Repos hivernal = c’est essentiel !
En élevage, un repos hivernal des prairies d’au moins huit à dix semaines est crucial pour préserver le potentiel de repousse au printemps. Il permet aux graminées de reconstituer leurs réserves glucidiques dans les racines. Cette condition est primordiale pour redémarrer rapidement et croître avec homogénéité. Ce repos limite aussi la dégradation de la structure du sol, surtout en condition humide. Dans l’idéal, le pâturage doit être stoppé quand la hauteur de l’herbe se trouve sous 5 cm (souvent, nous l’associons à la hauteur sous la cheville). Si les animaux pâturent trop tard, la plante n’a pas le temps de faire ses réserves et devient plus faible. Elle repousse moins bien et peut même disparaître. Le repos hivernal protège aussi la base de la plante, là où partent les nouvelles pousses. Si la prairie est permanente, ou que vous êtes en zone humide, le repos doit être plus long pour assurer une bonne reprise de l’herbe. Bien gérer l’arrêt hivernal contribue à une meilleure valorisation de l’herbe dès les premières sorties au printemps.

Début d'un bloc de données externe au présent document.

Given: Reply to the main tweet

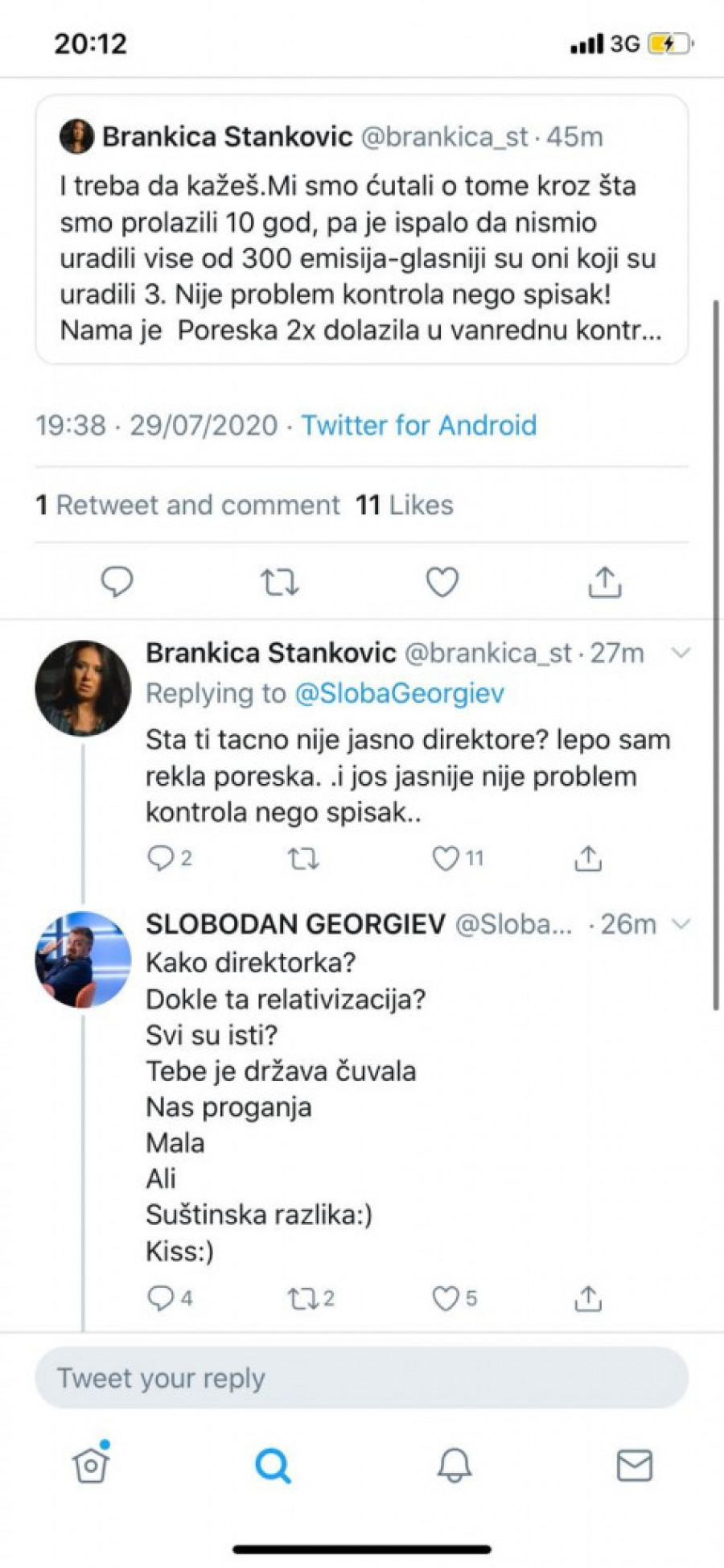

Angélique FORGERIT – Chambre d’agriculture Pays de la Loire
Pucerons : apprenez à les observer
Si la majorité des semis de céréales est encore en cours de réalisation, d’autres parcelles sont déjà bien levées. Les conditions d’implantation (températures très douces, sol chaud) entraînent un développement rapide de la végétation. Cependant, c’est aussi un climat propice aux vols de pucerons dont certains peuvent être vecteurs de la Jaunisse nanisante de l’orge (JNO). L’application d’un insecticide de façon automatique est à proscrire, cette déviance peut accélérer le développement de pucerons résistants aux matières actives utilisées et c’est aussi préjudiciable pour les auxiliaires qui constituent la première barrière à la sur-infestation de pucerons. Le maître mot est l’observation. Allez dans les parcelles à partir de midi, observez-les sur le feuillage. Il faut a minima se mettre à genoux. Le fait de marcher dans les parcelles et de voir des insectes voler n’est pas forcément le signe d’une infestation de pucerons (vols également de moucherons, micro-hyménoptères…). Le positionnement d’une cuvette jaune peut aussi aider à la détection. Profitez-en également pour observer la présence des auxiliaires (syrphes, coccinelles…).